:: Stored entries ::
*** Begin section ***
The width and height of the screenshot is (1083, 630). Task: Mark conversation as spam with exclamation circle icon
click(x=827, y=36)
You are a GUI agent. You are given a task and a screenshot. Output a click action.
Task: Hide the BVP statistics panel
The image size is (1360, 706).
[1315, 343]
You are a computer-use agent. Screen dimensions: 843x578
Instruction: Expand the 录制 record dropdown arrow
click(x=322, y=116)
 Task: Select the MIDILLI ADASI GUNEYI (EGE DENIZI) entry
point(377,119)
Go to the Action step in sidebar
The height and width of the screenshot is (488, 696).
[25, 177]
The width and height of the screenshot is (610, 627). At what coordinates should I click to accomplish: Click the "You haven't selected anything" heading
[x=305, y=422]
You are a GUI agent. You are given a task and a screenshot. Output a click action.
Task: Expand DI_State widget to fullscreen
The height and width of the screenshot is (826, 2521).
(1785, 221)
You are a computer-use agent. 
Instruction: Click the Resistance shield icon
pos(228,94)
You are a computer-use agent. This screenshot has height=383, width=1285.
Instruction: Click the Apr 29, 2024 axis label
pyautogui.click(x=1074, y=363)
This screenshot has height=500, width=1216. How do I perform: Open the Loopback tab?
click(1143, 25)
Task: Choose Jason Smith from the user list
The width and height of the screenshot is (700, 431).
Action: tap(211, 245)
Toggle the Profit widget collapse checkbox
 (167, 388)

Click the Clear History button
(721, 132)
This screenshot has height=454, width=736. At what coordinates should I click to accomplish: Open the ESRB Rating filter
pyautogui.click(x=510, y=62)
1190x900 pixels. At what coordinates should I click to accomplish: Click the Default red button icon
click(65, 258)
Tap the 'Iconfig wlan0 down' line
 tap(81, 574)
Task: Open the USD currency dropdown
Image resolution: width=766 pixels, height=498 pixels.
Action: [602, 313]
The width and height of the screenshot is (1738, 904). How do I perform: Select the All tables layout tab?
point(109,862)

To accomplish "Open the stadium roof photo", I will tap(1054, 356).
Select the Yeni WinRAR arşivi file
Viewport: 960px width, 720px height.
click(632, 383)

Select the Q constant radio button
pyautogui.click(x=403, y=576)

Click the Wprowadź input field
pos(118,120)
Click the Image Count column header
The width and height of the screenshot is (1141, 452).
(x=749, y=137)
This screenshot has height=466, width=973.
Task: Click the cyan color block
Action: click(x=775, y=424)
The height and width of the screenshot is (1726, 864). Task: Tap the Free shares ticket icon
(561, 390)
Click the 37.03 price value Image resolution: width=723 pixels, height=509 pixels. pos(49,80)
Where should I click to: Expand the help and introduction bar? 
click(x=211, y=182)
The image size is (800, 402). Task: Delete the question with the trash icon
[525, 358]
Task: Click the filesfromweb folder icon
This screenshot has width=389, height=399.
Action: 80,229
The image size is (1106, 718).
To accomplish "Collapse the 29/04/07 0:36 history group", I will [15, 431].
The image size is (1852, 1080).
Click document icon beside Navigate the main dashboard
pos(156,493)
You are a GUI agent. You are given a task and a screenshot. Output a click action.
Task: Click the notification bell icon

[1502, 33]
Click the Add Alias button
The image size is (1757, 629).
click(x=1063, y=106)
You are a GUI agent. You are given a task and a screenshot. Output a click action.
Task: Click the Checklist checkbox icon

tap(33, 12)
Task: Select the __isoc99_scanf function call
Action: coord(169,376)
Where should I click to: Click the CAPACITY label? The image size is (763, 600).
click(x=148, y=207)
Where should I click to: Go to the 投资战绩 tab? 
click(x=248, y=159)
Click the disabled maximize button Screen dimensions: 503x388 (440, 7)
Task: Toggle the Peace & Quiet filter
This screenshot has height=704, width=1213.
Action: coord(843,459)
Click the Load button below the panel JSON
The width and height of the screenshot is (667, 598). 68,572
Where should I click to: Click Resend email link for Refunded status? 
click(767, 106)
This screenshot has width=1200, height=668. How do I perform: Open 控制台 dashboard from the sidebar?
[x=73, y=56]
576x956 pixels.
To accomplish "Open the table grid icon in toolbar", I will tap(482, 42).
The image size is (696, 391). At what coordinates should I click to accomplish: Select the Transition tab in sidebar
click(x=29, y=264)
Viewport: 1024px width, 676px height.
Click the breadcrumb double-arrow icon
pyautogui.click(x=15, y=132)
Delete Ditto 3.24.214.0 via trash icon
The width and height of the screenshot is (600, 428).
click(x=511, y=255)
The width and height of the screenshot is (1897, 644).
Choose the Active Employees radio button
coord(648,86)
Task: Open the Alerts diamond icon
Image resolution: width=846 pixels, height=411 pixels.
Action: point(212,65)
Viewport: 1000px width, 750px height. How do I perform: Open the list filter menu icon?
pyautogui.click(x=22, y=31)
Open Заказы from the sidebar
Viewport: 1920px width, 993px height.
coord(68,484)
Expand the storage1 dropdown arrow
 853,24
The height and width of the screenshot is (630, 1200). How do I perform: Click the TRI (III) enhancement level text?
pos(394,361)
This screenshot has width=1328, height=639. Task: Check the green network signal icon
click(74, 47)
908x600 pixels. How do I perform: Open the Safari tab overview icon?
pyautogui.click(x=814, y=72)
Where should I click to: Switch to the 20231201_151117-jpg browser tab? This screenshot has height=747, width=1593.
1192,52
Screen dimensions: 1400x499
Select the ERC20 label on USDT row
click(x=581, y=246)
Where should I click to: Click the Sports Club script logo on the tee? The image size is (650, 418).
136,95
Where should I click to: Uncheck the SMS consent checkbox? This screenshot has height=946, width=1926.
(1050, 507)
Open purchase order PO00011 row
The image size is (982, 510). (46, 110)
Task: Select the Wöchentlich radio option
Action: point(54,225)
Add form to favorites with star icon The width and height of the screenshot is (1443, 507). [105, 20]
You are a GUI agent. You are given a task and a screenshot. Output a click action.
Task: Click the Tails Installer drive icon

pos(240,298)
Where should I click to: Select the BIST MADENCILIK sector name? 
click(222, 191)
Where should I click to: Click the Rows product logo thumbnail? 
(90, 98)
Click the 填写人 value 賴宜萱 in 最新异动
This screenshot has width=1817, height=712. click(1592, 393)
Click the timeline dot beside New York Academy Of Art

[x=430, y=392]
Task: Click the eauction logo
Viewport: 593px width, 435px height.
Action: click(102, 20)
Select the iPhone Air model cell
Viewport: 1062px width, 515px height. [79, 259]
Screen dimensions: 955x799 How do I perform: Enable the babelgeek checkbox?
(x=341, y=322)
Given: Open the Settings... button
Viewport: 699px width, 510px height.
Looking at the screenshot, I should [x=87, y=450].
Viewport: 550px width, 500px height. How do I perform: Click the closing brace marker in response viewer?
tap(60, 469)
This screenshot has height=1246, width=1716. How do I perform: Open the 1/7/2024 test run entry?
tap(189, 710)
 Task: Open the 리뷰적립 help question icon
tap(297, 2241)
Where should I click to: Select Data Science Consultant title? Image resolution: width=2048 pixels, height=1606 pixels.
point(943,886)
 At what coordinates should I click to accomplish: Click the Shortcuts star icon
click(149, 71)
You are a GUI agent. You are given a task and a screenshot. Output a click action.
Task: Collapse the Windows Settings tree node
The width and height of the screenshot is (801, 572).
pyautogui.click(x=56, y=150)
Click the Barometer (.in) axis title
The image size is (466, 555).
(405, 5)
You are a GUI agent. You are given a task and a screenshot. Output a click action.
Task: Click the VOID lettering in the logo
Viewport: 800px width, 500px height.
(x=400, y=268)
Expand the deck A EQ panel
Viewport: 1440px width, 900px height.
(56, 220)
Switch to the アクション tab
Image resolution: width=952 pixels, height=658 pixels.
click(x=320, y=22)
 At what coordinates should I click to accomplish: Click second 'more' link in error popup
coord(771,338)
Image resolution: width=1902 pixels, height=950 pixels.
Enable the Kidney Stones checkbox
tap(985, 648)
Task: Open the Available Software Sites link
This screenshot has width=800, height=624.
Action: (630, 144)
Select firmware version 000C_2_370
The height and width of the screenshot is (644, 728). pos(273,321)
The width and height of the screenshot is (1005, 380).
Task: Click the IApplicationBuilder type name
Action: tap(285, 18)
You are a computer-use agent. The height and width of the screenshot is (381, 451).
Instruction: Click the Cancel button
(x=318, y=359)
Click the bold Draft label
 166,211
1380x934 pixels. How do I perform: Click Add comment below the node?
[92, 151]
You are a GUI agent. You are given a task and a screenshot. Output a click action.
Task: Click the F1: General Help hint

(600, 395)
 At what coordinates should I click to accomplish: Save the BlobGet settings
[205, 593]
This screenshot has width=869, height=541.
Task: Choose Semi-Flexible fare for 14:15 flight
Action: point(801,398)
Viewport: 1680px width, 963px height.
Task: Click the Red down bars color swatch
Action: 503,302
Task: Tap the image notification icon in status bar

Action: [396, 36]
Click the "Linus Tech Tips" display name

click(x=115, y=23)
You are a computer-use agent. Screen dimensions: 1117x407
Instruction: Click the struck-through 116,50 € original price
*** End section ***
:: Task goal ::
Of the lines above, output exactly those from the line bearing "The image size is (1106, 718)." through the line bearing "Click the disabled", inclusive.

:: Output for this exercise ::
The image size is (1106, 718).
To accomplish "Collapse the 29/04/07 0:36 history group", I will [15, 431].
The image size is (1852, 1080).
Click document icon beside Navigate the main dashboard
pos(156,493)
You are a GUI agent. You are given a task and a screenshot. Output a click action.
Task: Click the notification bell icon

[1502, 33]
Click the Add Alias button
The image size is (1757, 629).
click(x=1063, y=106)
You are a GUI agent. You are given a task and a screenshot. Output a click action.
Task: Click the Checklist checkbox icon

tap(33, 12)
Task: Select the __isoc99_scanf function call
Action: coord(169,376)
Where should I click to: Click the CAPACITY label? The image size is (763, 600).
click(x=148, y=207)
Where should I click to: Go to the 投资战绩 tab? 
click(x=248, y=159)
Click the disabled maximize button Screen dimensions: 503x388 (440, 7)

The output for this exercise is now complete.